I don't know how useful reading essays like these would be nowadays would be (if useful is ever a concern) as the essay has changed. For slightly more modern collections, one could look at books like One Man's Meat by E.B. White and How to Cook a Wolf by M.F.K. Fisher. I read these in grad school.

Thoughts? I'd love to hear them. :)






4 comments:

  1. What a meaty blog. I needed to read it several times to digest all the information. You've given me much to think about. Possibly, we as educators (both at home and at school) teach writing structure and style because we ourselves are not proficient enough in grammar and writing to teach it in the CM manner. I certainly would struggle with that lofty task and yet I see the value. I'm comfortable teaching writing skills by means of narration combined with a skill specific approach. IEW has been our curriculum. I'm going to change it up with homeschool child number 2 and introduce the use of narration to my CC IEW writing class in the Fall. I'll refer to this post often. Thanks.

    ReplyDelete
    Replies
    1. Please write about using narration with IEW! I look forward to reading about it. :)

      Delete
  2. You've obviously thought about this in much more depth than I ever have. My thought...don't you think all narration is, in a sense, "composition"? I see CM's method more as an organic way of growing composition that begins from the very beginning of a child's schooling. First oral narration, then written narration makes a child very comfortable with communicating what he knows.
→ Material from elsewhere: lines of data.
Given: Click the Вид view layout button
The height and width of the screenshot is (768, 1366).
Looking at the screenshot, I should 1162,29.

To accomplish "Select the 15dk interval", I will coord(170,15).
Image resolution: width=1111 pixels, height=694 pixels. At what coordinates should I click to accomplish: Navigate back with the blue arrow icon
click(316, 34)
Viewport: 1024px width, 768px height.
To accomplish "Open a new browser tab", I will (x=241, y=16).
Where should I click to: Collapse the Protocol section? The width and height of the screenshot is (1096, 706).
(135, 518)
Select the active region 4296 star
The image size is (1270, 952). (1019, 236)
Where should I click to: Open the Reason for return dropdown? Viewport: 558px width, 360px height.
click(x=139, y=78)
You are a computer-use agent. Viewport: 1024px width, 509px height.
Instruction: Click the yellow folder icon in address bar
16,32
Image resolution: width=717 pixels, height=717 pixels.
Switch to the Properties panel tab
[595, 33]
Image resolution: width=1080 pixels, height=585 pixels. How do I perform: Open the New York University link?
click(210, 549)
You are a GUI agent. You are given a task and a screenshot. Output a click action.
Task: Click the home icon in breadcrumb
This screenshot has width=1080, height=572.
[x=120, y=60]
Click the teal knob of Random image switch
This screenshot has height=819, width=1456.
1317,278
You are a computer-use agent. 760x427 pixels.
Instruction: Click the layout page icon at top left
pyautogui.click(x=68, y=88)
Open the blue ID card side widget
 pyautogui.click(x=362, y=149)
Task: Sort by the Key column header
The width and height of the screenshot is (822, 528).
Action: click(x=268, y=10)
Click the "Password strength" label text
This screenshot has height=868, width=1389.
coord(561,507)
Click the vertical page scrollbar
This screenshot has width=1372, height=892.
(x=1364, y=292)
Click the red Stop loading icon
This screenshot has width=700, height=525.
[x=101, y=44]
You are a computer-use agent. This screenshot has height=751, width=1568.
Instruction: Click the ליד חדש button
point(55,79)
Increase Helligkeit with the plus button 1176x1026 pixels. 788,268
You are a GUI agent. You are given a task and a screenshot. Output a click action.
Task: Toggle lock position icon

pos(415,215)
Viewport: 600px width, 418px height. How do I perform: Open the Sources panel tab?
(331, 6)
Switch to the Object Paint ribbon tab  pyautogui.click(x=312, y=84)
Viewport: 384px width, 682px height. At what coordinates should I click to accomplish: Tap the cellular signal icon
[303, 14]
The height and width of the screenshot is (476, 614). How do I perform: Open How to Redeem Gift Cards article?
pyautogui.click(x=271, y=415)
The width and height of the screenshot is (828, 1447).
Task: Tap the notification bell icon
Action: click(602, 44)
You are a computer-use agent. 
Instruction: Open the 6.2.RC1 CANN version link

I think that's why we can afford to wait on specific forms of composition until the child is really ready.

    ReplyDelete
    Replies
    1. I've thought about it quite a bit. ;)

      I DO think that all narration is composition.

      In "A Cognitive Process Theory of Writing," Linda Flower and John R. Hayes discuss this: "The process of writing is best understood as a set of distinctive thinking processes which writers orchestrate or organize during the act of composing."

      Composing is thinking. Writing is just a physical act.

      And to quote F. Scott Fitzgerald: "The reason one writes isn't the fact he wants to say something. He writes because he has something to say."